Stroke3D：通过潜在扩散模型将二维笔划提升为绑定骨骼的三维模型 (Stroke3D: Lifting 2D strokes into rigged 3D model via latent diffusion models)

Rigged 3D assets are fundamental to 3D deformation and animation. However, existing 3D generation methods face challenges in generating animatable geometry, while rigging techniques lack fine-grained structural control over skeleton creation. To address these limitations, we introduce Stroke3D, a novel framework that directly generates rigged meshes from user inputs: 2D drawn strokes and a descriptive text prompt. Our approach pioneers a two-stage pipeline that separates the generation into: 1) Controllable Skeleton Generation, we employ the Skeletal Graph VAE (Sk-VAE) to encode the skeleton's graph structure into a latent space, where the Skeletal Graph DiT (Sk-DiT) generates a skeletal embedding. The generation process is conditioned on both the text for semantics and the 2D strokes for explicit structural control, with the VAE's decoder reconstructing the final high-quality 3D skeleton; and 2) Enhanced Mesh Synthesis via TextuRig and SKA-DPO, where we then synthesize a textured mesh conditioned on the generated skeleton. For this stage, we first enhance an existing skeleton-to-mesh model by augmenting its training data with TextuRig: a dataset of textured and rigged meshes with captions, curated from Objaverse-XL. Additionally, we employ a preference optimization strategy, SKA-DPO, guided by a skeleton-mesh alignment score, to further improve geometric fidelity. Together, our framework enables a more intuitive workflow for creating ready to animate 3D content. To the best of our knowledge, our work is the first to generate rigged 3D meshes conditioned on user-drawn 2D strokes. Extensive experiments demonstrate that Stroke3D produces plausible skeletons and high-quality meshes.

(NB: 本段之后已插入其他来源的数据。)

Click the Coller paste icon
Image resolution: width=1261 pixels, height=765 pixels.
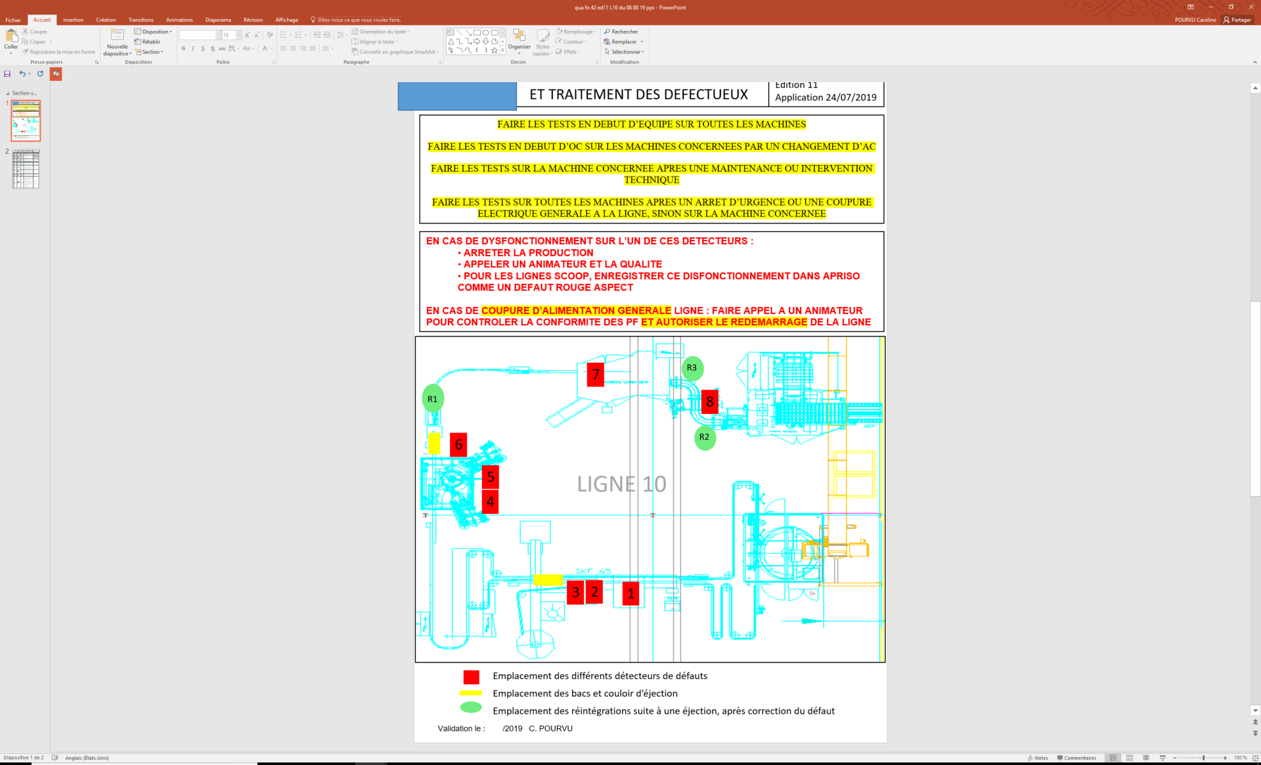coord(11,37)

翻译：绑定骨骼的三维资产是三维形变与动画的基础。然而，现有的三维生成方法在生成可动画的几何体方面面临挑战，而骨骼绑定技术则缺乏对骨骼创建的细粒度结构控制。为了应对这些局限性，我们提出了Stroke3D，这是一个新颖的框架，能够直接从用户输入——二维绘制笔划和描述性文本提示——生成绑定骨骼的网格。我们的方法首创了一个两阶段流程，将生成过程分离为：1）可控骨骼生成：我们采用骨骼图变分自编码器（Sk-VAE）将骨骼的图结构编码到潜在空间中，其中骨骼图扩散变换器（Sk-DiT）生成骨骼嵌入。该生成过程同时以文本（用于语义）和二维笔划（用于显式结构控制）为条件，并通过VAE的解码器重建最终的高质量三维骨骼；以及2）通过TextuRig和SKA-DPO增强网格合成：随后，我们以生成的骨骼为条件合成带纹理的网格。在此阶段，我们首先通过使用TextuRig——一个从Objaverse-XL中整理得到的、带有标注的带纹理且绑定骨骼的网格数据集——来增强其训练数据，从而改进现有的骨骼到网格模型。此外，我们采用了一种由骨骼-网格对齐分数指导的偏好优化策略SKA-DPO，以进一步提升几何保真度。总之，我们的框架为创建可直接动画的三维内容提供了一个更直观的工作流程。据我们所知，我们的工作是首个以用户绘制的二维笔划为条件生成绑定骨骼的三维网格的研究。大量实验表明，Stroke3D能够生成合理的骨骼和高质量的网格。